1
votes

I created a square like this :

THREE.PlaneBufferGeometry(1, 1, 1, 50);

Regarding its material I used a shader material.

THREE.ShaderMaterial()

In my vertexShader function I call a 2d noise function that moves each vertices of my square like this :

enter image description here

But in the end I only want the left side of my square to move. I think if I only call the 50 first vertices or 1 vertices every 2, this should work.

Here's the code of my vertexShader :

void main() {

vUv = uv;

vec3 pos = position.xyz;

pos.x += noiseFunction(vec2(pos.y, time));

gl_Position = projectionMatrix * modelViewMatrix * vec4(pos, 1.0);

}

Does anyone know how can I only select the left-side vertices of my square ? Thanks

1
If you want to be able to chose arbitrary vertices then you'd need to add another attribute and put data per vertex. A 0 or 1 for example as a weight attribute float weight; .... pos.x += noiseFunction(vec2(pos.y, time)) * weight;gman

1 Answers

2
votes

The position vector maps the vertex position in local-space, which means that the center of the quad is in the position (0,0).

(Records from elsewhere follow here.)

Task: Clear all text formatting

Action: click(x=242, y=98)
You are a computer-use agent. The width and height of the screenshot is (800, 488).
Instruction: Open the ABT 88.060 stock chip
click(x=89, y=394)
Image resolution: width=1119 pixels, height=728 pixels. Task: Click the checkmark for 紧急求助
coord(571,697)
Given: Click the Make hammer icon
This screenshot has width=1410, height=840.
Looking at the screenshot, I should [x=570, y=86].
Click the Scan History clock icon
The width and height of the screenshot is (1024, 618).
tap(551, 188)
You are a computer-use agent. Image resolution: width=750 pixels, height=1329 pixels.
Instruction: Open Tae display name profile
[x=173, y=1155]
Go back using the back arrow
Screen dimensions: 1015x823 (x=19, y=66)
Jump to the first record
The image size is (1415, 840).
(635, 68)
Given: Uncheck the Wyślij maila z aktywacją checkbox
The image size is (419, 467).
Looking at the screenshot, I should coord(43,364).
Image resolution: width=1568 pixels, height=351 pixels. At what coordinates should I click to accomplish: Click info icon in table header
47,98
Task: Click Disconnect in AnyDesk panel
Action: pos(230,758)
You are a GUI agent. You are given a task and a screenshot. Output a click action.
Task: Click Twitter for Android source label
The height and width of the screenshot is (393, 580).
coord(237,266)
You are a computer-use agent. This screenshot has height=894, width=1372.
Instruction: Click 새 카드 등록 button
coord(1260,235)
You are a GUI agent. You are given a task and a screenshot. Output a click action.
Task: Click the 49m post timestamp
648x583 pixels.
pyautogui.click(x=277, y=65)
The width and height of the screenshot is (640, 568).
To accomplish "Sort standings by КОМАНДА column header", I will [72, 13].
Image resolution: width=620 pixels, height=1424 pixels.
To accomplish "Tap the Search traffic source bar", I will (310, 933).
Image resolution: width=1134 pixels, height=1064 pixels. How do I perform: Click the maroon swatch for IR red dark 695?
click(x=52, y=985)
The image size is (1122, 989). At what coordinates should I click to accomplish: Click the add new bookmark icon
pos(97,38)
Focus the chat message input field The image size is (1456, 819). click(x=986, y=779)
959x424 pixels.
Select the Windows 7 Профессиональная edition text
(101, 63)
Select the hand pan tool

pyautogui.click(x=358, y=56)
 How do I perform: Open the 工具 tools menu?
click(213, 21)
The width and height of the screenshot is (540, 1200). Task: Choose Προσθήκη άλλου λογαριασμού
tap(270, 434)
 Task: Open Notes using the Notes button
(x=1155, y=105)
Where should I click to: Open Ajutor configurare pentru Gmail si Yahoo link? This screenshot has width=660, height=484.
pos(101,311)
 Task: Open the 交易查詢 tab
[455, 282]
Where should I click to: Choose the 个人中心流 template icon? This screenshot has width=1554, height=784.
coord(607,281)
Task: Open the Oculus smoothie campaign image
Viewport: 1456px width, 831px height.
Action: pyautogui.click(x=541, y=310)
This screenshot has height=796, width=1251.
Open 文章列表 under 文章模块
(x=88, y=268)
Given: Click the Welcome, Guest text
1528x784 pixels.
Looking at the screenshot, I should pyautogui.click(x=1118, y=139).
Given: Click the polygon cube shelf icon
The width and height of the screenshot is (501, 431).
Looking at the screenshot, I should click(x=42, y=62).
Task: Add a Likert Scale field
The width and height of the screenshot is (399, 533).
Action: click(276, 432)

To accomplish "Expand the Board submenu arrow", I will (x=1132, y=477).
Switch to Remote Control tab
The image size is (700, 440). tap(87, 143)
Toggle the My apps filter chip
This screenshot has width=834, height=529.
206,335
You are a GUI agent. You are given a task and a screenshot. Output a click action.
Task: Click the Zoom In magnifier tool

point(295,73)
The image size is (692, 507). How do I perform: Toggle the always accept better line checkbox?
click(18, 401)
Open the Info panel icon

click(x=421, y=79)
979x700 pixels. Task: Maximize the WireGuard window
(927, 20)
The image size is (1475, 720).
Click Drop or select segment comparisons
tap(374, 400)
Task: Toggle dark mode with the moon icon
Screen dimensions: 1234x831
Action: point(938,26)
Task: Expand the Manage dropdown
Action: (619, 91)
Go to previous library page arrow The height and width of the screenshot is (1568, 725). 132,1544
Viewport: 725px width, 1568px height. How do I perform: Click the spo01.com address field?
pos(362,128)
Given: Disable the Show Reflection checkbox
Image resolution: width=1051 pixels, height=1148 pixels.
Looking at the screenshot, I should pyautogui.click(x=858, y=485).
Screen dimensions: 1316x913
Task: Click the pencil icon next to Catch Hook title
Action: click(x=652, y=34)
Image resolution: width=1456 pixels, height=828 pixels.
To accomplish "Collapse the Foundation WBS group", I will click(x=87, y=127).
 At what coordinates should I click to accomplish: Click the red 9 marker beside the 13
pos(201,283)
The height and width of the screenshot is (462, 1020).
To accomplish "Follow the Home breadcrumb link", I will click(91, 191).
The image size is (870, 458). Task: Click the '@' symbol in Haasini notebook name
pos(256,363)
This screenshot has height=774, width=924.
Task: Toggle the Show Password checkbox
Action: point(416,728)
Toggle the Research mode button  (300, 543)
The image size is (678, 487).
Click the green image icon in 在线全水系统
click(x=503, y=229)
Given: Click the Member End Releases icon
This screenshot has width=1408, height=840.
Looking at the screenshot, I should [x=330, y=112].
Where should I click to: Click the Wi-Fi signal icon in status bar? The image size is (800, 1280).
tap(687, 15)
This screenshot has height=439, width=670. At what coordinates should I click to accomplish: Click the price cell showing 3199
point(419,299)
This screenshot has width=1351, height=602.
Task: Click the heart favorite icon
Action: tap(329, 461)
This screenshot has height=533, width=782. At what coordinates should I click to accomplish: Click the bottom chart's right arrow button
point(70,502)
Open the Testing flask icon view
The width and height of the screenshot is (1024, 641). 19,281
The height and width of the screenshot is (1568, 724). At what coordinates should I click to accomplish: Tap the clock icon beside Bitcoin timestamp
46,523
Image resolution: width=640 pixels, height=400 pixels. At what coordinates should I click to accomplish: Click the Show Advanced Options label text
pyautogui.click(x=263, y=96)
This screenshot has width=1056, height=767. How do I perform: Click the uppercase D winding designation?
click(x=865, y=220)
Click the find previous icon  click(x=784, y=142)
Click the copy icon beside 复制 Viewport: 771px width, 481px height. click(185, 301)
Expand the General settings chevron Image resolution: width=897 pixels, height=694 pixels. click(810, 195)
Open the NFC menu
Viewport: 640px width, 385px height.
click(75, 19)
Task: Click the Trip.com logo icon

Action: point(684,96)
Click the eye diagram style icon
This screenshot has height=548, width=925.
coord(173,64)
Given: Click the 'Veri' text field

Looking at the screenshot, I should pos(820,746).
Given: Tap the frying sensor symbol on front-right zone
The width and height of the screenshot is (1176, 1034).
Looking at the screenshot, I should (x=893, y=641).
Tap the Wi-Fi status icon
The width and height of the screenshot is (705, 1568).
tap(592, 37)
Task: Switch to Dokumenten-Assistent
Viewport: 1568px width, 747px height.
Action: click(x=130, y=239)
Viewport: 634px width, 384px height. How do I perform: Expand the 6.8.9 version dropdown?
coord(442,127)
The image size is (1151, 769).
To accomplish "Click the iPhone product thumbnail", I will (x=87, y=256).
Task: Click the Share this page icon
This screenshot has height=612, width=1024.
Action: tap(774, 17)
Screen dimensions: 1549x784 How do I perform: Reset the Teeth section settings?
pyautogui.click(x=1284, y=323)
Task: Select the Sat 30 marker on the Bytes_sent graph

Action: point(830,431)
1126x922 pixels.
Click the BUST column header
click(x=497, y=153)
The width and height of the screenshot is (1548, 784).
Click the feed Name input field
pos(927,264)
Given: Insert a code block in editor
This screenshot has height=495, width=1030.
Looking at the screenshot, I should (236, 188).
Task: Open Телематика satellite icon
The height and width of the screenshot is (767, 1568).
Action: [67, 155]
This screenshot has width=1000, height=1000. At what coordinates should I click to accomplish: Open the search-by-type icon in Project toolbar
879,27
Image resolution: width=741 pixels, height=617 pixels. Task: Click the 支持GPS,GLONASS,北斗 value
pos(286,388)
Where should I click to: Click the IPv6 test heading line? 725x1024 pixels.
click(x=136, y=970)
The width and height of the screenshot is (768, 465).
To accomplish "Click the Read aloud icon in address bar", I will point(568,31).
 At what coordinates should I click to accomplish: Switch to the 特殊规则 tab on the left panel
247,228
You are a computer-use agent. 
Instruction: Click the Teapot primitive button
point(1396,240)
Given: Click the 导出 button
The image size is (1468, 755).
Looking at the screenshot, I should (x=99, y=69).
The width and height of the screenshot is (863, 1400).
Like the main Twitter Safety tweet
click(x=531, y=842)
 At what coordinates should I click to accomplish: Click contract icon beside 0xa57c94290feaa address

Therefore, if you want to apply these changes only to the vertices in the left side, you need check if the x coordinate of the vertex is negative x-space.

void main() {

   vUv = uv;

   vec3 pos = position.xyz;

   if ( pos.x < 0.0 ) {
       pos.x += noiseFunction(vec2(pos.y, time));
   }

   // to avoid conditional branching, remove the entire if-block
   // and replace it with the line below
   // pos.x += noiseFunction(vec2(pos.y, time)) * max(sign(-pos.x), 0.0);

   gl_Position = projectionMatrix * modelViewMatrix * vec4(pos, 1.0);

}

I've used an if-statement to make it clear what I meant, but in reality you should avoid it. That way you prevent conditional branching on GPU.